TO DO:
In the entries below, find the line with "Screenshot is 238x2576." and the line with "7月18日（土）の営業は16時までです。". Print those two and everything between them exactly, and nothing else.

SOURCE DATA:
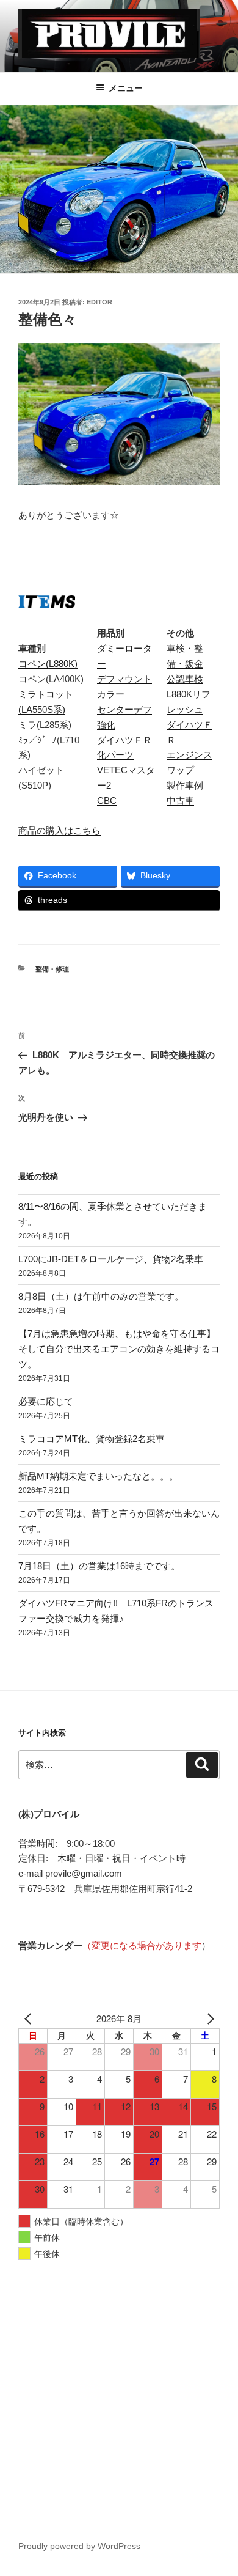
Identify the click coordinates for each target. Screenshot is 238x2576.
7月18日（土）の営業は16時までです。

---

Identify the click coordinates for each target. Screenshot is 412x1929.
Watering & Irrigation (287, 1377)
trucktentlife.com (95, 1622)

...

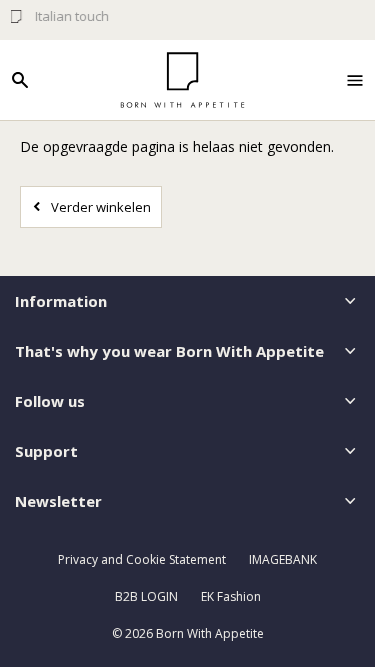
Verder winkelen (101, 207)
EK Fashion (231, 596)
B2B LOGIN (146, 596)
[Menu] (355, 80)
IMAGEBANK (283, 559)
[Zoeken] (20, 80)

EXERCISE RESULT:
Identify the click coordinates for each target. Screenshot is 238x2576.
7月18日（土）の営業は16時までです。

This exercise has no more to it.